Millennial Nutrition

Overnight Oats

31 March, 2016

Overnight Oats

We all know that breakfast is the most important meal of the day, but let’s be real–most of us would rather sleep in for an extra ten minutes rather than scramble up eggs before heading out the door. In fact, a survey conducted by the NDP group found that one out of ten adults or 31 million Americans are “breakfast skippers.” Young adults are more likely to skip breakfast with 40% of people aged 18 to 34 years reporting they don’t eat in the morning. That number drops down to 20% for adults over age 55. The surprising fact was that the majority of people reported they would like to be breakfast eaters. So why don’t they do it?

One of the biggest obstacles is time. With busy lives and demanding careers, it can seem impossible to carve out a few minutes in the morning to eat. The best way to get over this hurdle is to have meals that are quick and easy or that you can grab on-the-go. (See below for a delicious and easy overnight oatmeal recipe!)

Not only will eating breakfast give you a healthy dose of energy in the mooring, but it has been shown to support long-term weight loss and weight management goals. There are a couple reasons why eating breakfast can help with weight loss:

  • Breakfast can reduce cravings later in the day (1). Eating within the first hour of waking up, especially foods with protein, has been shown to increase levels of satiety and decrease cravings later in the day.
  • Breakfast can jump-start your metabolism (2). When you wake up, your body is running on empty. Providing it with the right kind of fuel can stimulate your metabolism.

Ready to make breakfast a priority? Try this overnight, no-cook refrigerator oatmeal recipe from The Yummy Life.

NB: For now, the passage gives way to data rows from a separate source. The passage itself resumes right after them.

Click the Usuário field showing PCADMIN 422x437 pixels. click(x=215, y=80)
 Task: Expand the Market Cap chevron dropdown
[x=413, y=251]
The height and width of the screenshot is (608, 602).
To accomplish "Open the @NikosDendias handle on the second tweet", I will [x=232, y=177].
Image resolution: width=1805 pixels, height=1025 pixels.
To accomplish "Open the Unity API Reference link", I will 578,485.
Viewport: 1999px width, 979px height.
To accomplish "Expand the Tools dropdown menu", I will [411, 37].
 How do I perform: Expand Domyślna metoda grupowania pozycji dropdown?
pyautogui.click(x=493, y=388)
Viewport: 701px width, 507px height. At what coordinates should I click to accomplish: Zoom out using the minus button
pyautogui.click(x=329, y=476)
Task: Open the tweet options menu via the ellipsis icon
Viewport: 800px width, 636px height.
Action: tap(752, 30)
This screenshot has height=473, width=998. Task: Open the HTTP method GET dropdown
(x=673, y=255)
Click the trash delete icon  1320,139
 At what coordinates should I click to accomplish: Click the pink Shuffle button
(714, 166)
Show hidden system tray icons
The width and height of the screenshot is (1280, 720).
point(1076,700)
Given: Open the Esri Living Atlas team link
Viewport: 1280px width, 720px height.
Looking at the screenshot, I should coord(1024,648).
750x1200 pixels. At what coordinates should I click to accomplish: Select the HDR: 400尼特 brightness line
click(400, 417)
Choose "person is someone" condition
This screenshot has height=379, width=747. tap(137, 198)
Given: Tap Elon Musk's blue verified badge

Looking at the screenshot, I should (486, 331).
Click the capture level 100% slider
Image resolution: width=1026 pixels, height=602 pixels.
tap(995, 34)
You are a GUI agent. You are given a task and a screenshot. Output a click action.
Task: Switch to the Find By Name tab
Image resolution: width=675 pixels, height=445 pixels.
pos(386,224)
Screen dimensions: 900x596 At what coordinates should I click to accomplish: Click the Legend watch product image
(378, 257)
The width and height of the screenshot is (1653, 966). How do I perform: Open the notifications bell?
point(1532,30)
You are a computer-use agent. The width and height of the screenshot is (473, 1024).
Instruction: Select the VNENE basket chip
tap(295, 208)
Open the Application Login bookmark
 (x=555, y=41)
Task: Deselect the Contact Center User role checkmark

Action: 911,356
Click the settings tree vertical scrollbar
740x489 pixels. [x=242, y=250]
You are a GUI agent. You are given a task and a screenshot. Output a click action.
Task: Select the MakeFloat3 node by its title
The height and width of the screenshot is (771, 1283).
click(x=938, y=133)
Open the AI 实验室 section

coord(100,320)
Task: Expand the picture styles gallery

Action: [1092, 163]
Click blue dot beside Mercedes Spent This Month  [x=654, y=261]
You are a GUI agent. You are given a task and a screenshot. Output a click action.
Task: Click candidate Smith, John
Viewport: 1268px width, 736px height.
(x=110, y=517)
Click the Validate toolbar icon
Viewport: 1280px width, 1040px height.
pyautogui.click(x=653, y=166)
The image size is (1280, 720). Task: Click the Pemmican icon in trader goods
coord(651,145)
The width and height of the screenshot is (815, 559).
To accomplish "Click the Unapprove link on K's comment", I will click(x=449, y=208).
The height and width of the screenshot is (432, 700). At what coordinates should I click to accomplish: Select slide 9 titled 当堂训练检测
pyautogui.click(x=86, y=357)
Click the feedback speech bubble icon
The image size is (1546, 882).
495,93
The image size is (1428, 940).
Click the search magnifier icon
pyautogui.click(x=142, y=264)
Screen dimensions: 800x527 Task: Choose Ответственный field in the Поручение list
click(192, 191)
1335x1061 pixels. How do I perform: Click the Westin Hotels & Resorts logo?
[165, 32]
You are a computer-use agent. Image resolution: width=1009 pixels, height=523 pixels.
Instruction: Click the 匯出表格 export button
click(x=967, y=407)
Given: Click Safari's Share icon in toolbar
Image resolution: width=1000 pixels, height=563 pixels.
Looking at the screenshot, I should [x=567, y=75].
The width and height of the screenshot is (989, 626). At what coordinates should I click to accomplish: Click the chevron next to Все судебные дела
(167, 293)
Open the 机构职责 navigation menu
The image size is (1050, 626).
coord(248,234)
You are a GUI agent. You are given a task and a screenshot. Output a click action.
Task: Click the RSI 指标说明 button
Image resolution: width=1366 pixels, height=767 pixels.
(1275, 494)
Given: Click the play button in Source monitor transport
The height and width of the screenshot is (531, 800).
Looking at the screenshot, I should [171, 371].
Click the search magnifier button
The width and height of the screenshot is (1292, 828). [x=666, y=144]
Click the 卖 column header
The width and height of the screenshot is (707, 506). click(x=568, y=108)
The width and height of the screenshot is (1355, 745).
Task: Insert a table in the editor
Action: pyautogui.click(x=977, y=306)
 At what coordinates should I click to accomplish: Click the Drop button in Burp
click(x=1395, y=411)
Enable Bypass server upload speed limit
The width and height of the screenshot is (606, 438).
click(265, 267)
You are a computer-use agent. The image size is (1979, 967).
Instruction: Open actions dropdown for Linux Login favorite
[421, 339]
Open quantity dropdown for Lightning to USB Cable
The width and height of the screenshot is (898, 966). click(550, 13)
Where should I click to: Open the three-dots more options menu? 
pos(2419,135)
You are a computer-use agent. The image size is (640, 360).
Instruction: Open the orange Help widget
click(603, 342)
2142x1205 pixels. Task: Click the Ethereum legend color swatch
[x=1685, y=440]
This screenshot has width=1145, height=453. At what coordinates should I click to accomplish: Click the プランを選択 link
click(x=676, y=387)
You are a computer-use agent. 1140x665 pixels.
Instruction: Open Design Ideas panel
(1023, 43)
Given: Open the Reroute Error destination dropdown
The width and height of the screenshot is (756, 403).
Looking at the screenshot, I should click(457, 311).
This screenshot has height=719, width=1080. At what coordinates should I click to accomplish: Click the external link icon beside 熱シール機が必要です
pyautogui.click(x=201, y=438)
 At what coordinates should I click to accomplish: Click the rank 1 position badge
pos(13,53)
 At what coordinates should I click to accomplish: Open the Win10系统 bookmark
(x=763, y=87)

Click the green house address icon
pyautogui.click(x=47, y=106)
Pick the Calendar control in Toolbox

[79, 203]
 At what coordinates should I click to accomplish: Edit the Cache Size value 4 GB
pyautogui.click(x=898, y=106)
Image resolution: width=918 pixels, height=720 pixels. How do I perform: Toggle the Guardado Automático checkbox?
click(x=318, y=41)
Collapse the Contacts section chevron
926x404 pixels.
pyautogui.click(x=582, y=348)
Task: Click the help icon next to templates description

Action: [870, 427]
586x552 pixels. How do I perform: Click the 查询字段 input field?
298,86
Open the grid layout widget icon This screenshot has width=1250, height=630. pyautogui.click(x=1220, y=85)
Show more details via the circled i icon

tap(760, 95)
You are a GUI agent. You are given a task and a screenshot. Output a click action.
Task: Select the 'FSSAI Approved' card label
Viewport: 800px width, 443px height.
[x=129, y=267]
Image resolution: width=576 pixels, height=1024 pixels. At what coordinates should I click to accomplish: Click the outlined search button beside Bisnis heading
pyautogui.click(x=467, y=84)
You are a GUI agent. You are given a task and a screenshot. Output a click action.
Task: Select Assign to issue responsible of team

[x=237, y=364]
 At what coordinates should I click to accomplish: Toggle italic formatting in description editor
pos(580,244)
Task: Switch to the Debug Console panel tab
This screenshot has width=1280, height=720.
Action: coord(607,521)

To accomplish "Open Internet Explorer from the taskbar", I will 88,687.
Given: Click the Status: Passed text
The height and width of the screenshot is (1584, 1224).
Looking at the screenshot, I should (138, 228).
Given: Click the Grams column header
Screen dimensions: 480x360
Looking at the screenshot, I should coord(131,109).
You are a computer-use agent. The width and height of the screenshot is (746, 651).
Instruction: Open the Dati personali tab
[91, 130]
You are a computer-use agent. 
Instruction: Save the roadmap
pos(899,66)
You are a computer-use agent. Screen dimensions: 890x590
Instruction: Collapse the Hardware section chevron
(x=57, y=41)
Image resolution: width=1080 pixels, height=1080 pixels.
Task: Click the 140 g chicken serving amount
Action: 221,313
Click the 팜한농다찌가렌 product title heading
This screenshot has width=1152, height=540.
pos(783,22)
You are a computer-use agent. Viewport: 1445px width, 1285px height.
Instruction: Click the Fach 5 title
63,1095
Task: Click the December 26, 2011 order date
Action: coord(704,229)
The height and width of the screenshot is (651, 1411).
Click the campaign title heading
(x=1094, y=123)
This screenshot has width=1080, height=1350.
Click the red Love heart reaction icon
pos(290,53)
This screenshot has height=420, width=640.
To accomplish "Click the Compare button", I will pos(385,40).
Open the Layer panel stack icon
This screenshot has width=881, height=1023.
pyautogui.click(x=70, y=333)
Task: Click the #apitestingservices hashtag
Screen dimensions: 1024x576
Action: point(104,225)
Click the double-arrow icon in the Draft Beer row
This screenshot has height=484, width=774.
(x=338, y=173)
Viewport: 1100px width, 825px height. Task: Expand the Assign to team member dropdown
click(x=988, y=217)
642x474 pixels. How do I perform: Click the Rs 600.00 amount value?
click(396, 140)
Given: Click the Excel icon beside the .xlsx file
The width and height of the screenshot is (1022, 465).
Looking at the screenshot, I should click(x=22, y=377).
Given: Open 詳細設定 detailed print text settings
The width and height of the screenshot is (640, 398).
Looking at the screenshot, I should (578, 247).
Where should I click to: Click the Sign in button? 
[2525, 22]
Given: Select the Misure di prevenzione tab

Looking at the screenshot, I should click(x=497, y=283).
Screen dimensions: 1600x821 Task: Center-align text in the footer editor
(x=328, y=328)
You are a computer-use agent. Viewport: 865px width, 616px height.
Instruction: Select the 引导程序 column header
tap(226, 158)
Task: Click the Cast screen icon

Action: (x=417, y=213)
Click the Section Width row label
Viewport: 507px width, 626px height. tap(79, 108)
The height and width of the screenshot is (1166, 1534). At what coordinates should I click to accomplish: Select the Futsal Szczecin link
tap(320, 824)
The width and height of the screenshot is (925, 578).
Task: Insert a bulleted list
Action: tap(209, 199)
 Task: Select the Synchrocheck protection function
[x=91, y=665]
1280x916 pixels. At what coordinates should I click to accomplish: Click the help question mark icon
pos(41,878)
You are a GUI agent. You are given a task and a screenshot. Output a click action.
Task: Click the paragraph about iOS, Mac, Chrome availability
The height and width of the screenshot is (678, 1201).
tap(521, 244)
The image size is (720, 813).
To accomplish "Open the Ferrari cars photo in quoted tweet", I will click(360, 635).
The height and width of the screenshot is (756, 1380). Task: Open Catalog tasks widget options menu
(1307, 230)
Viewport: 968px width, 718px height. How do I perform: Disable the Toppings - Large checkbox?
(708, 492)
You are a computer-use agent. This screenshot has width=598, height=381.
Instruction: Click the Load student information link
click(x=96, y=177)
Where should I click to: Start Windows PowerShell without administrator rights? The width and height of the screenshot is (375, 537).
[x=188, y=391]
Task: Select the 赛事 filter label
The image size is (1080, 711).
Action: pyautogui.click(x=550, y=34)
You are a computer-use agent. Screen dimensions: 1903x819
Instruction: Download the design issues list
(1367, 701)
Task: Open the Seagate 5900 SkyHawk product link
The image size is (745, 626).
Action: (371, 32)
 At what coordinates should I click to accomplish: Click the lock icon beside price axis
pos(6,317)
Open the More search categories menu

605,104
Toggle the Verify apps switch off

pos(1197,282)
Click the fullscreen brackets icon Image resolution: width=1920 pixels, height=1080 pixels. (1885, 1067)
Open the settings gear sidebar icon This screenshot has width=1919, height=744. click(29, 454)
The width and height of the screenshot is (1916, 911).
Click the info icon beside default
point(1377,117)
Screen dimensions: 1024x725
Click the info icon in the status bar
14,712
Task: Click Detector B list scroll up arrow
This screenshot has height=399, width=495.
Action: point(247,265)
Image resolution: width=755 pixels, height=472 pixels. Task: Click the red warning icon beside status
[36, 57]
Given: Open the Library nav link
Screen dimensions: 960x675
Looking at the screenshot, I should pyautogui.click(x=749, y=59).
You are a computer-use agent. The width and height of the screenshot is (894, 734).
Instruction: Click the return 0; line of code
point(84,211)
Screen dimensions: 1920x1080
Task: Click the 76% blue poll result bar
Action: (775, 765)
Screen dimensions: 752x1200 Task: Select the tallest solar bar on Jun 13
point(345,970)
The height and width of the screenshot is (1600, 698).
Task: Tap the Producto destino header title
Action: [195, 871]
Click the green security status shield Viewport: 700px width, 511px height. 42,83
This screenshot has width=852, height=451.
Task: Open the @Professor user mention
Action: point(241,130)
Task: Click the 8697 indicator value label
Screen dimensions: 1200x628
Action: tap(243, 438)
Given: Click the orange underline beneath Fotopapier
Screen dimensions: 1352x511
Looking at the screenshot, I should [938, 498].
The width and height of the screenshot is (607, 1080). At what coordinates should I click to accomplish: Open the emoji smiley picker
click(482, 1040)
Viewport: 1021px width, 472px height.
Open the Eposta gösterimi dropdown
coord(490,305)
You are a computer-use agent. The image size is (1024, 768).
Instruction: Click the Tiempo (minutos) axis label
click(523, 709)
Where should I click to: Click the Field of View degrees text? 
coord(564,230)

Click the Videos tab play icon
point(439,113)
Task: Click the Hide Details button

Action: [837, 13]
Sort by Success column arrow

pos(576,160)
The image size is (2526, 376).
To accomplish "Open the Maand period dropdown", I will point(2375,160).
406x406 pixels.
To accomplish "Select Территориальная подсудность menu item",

  1. Leidy HJ, Ortinau LC, Douglas SM, Hoertel HA. Beneficial effects of a higher-protein breakfast on the appetitive, hormonal, and neural signals controlling energy intake regulation in overweight/obese, “breakfast-skipping,” late-adolescent girls. Am J Clin Nutr 2013;97:677-88.
  2. Astbury et al. Breakfast consumption affects appetite, energy intake, and the metabolic and endocrine responses to foods consumed later in the day in male habitual breakfast eaters. Journal of Nutrition, 2011 Oct;5(5):455-63.


  • 1 mason jar or container with a lid
  • 1/2 cup of oats
  • 1/2 cup milk (Any kind of milk works, but I enjoyed it with almond milk.)
  • 1/4 cup plain Greek yogurt
  • 1 tablespoon of chia seeds
  • Sweeten to taste with vanilla extract, honey, agave hector, stevia, etc. (optional)
  • 1/3 cup of fruit (Examples: blueberries, strawberries, banana, mango, pineapple)


  1. In a mason jar, combine oats, milk, Greek yogurt, chia seeds, and sweetener. Shake jar.
  2. Add in fruit and stir with spoon.
  3. Place lid on jar and put in the fridge overnight. Enjoy within 2 to 3 days.